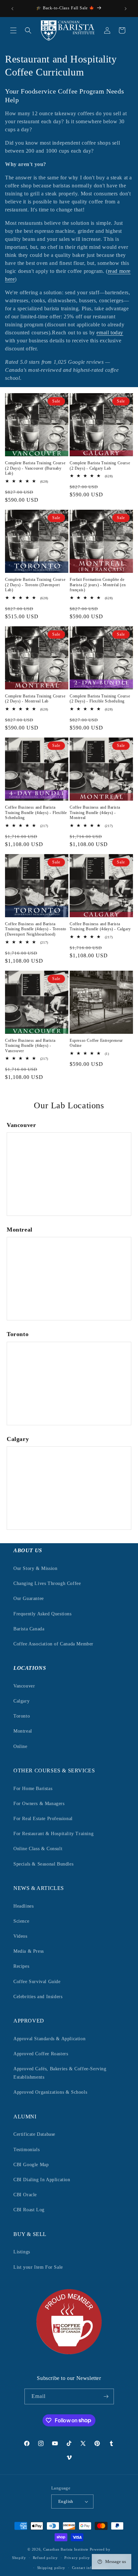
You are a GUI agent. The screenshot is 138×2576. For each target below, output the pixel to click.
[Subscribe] (106, 2396)
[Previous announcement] (12, 8)
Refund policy (45, 2558)
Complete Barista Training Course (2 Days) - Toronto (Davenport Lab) (35, 584)
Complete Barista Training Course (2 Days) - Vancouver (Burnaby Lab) (35, 468)
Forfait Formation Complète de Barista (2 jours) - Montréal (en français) (98, 584)
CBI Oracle (25, 2194)
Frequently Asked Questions (42, 1613)
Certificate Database (34, 2134)
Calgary (21, 1701)
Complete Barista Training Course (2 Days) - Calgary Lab (100, 466)
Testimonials (26, 2149)
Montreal (22, 1731)
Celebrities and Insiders (37, 1996)
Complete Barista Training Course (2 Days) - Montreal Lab (35, 699)
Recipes (21, 1966)
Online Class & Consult (37, 1848)
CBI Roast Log (29, 2209)
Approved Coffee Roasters (40, 2053)
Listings (21, 2251)
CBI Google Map (31, 2164)
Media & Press (28, 1951)
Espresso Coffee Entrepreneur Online (96, 1043)
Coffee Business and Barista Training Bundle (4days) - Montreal (95, 812)
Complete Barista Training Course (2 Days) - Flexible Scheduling (100, 699)
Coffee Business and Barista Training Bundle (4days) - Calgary (100, 927)
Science (21, 1921)
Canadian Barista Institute (65, 2549)
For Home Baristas (32, 1788)
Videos (20, 1936)
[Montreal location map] (69, 1278)
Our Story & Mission (35, 1568)
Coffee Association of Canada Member (53, 1643)
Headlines (23, 1906)
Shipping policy (51, 2568)
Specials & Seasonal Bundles (43, 1864)
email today (109, 332)
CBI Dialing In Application (41, 2179)
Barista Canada (28, 1628)
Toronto (21, 1716)
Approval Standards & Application (49, 2038)
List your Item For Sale (38, 2267)
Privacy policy (77, 2558)
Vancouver (24, 1685)
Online (20, 1746)
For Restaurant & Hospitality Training (53, 1833)
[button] (13, 30)
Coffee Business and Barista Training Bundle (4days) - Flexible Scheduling (36, 812)
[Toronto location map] (69, 1383)
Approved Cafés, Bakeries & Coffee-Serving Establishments (60, 2073)
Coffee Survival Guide (37, 1981)
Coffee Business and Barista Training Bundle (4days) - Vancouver (30, 1045)
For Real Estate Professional (43, 1818)
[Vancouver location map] (69, 1174)
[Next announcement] (125, 8)
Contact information (90, 2568)
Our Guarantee (28, 1598)
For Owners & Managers (39, 1803)
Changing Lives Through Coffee (47, 1583)
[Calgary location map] (69, 1488)
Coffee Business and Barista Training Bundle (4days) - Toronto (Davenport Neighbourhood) (35, 929)
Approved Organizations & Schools (50, 2092)
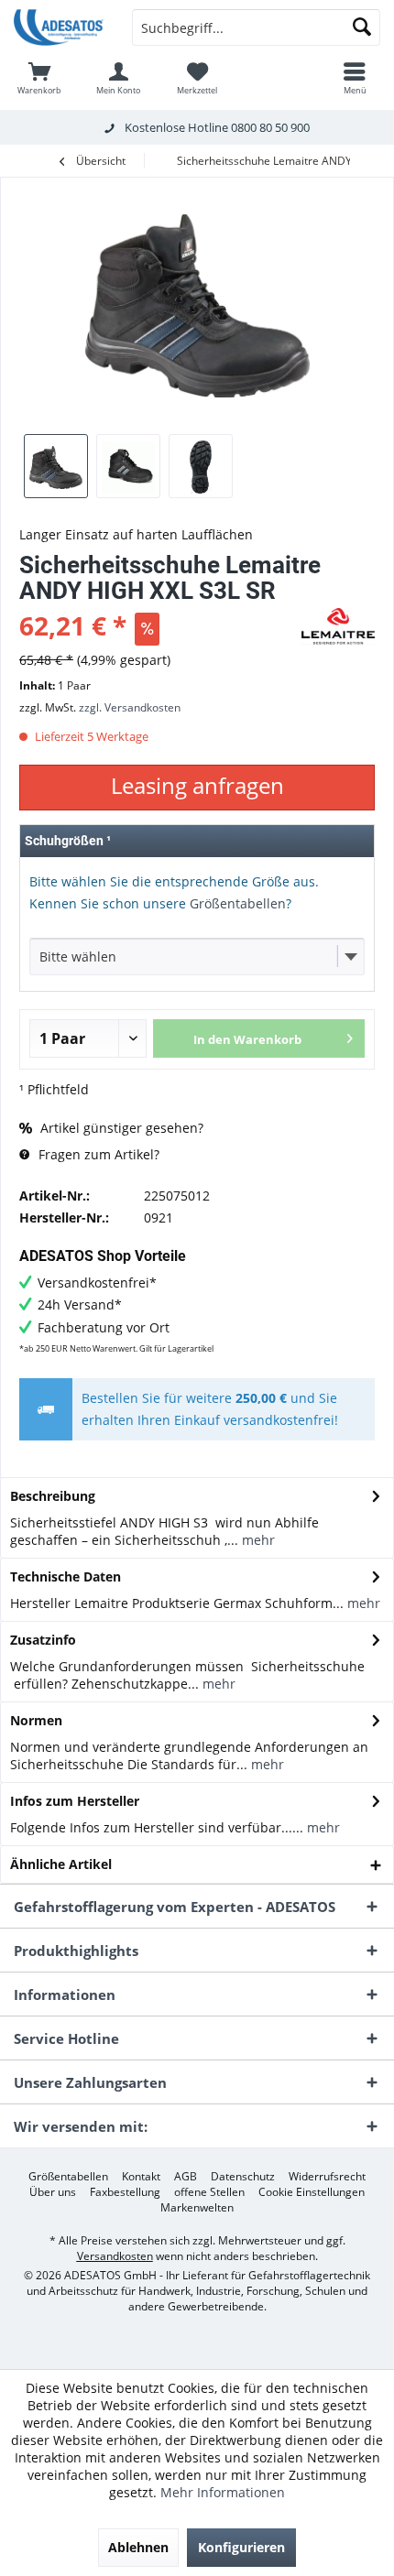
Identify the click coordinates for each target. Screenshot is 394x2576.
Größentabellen (238, 903)
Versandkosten (115, 2256)
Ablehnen (138, 2547)
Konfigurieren (241, 2547)
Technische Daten (65, 1576)
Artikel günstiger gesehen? (120, 1127)
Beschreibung (52, 1496)
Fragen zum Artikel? (97, 1154)
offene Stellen (209, 2192)
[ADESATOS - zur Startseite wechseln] (59, 27)
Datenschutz (243, 2176)
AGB (185, 2176)
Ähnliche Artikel (61, 1864)
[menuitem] (39, 78)
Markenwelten (197, 2208)
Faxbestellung (125, 2192)
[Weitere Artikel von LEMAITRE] (338, 626)
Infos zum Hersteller (74, 1801)
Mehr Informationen (222, 2492)
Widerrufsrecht (327, 2176)
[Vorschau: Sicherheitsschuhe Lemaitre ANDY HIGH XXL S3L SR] (56, 466)
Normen (36, 1720)
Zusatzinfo (43, 1639)
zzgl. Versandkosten (130, 707)
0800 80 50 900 (270, 127)
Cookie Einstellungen (311, 2192)
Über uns (52, 2192)
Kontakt (141, 2176)
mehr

__WHAT YOU SHOULD DO__
Output the listing above in full and exactly, with pictures excluded.

__RESPONSE TO THIS EXERCISE__
You are a GUI agent. The screenshot is 138×2576. For each target below, output the pixel to click.
[Subscribe] (106, 2396)
[Previous announcement] (12, 8)
Refund policy (45, 2558)
Complete Barista Training Course (2 Days) - Toronto (Davenport Lab) (35, 584)
Complete Barista Training Course (2 Days) - Vancouver (Burnaby Lab) (35, 468)
Forfait Formation Complète de Barista (2 jours) - Montréal (en français) (98, 584)
CBI Oracle (25, 2194)
Frequently Asked Questions (42, 1613)
Certificate Database (34, 2134)
Calgary (21, 1701)
Complete Barista Training Course (2 Days) - Calgary Lab (100, 466)
Testimonials (26, 2149)
Montreal (22, 1731)
Celebrities and Insiders (37, 1996)
Complete Barista Training Course (2 Days) - Montreal Lab (35, 699)
Recipes (21, 1966)
Online Class & Consult (37, 1848)
CBI Roast Log (29, 2209)
Approved Coffee Roasters (40, 2053)
Listings (21, 2251)
CBI Google Map (31, 2164)
Media & Press (28, 1951)
Espresso Coffee Entrepreneur Online (96, 1043)
Coffee Business and Barista Training Bundle (4days) - Montreal (95, 812)
Complete Barista Training Course (2 Days) - Flexible Scheduling (100, 699)
Coffee Business and Barista Training Bundle (4days) - Calgary (100, 927)
Science (21, 1921)
Canadian Barista Institute (65, 2549)
For Home Baristas (32, 1788)
Videos (20, 1936)
[Montreal location map] (69, 1278)
Our Story & Mission (35, 1568)
Coffee Association of Canada Member (53, 1643)
Headlines (23, 1906)
Shipping policy (51, 2568)
Specials & Seasonal Bundles (43, 1864)
email today (109, 332)
CBI Dialing In Application (41, 2179)
Barista Canada (28, 1628)
Toronto (21, 1716)
Approval Standards & Application (49, 2038)
List your Item For Sale (38, 2267)
Privacy policy (77, 2558)
Vancouver (24, 1685)
Online (20, 1746)
For Restaurant & Hospitality Training (53, 1833)
[button] (13, 30)
Coffee Business and Barista Training Bundle (4days) - Flexible Scheduling (36, 812)
[Toronto location map] (69, 1383)
Approved Cafés, Bakeries & Coffee-Serving Establishments (60, 2073)
Coffee Survival Guide (37, 1981)
Coffee Business and Barista Training Bundle (4days) - Vancouver (30, 1045)
For Real Estate Professional (43, 1818)
[Vancouver location map] (69, 1174)
[Next announcement] (125, 8)
Contact information (90, 2568)
Our Guarantee (28, 1598)
For Owners & Managers (39, 1803)
Changing Lives Through Coffee (47, 1583)
[Calgary location map] (69, 1488)
Coffee Business and Barista Training Bundle (4days) - Toronto (Davenport Neighbourhood) (35, 929)
Approved Organizations & Schools (50, 2092)
Identify the click coordinates for each target. Screenshot is 394x2576.
Größentabellen (238, 903)
Versandkosten (115, 2256)
Ablehnen (138, 2547)
Konfigurieren (241, 2547)
Technische Daten (65, 1576)
Artikel günstiger gesehen? (120, 1127)
Beschreibung (52, 1496)
Fragen zum Artikel? (97, 1154)
offene Stellen (209, 2192)
[ADESATOS - zur Startseite wechseln] (59, 27)
Datenschutz (243, 2176)
AGB (185, 2176)
Ähnliche Artikel (61, 1864)
[menuitem] (39, 78)
Markenwelten (197, 2208)
Faxbestellung (125, 2192)
[Weitere Artikel von LEMAITRE] (338, 626)
Infos zum Hersteller (74, 1801)
Mehr Informationen (222, 2492)
Widerrufsrecht (327, 2176)
[Vorschau: Sicherheitsschuhe Lemaitre ANDY HIGH XXL S3L SR] (56, 466)
Normen (36, 1720)
Zusatzinfo (43, 1639)
zzgl. Versandkosten (130, 707)
0800 80 50 900 (270, 127)
Cookie Einstellungen (311, 2192)
Über uns (52, 2192)
Kontakt (141, 2176)
mehr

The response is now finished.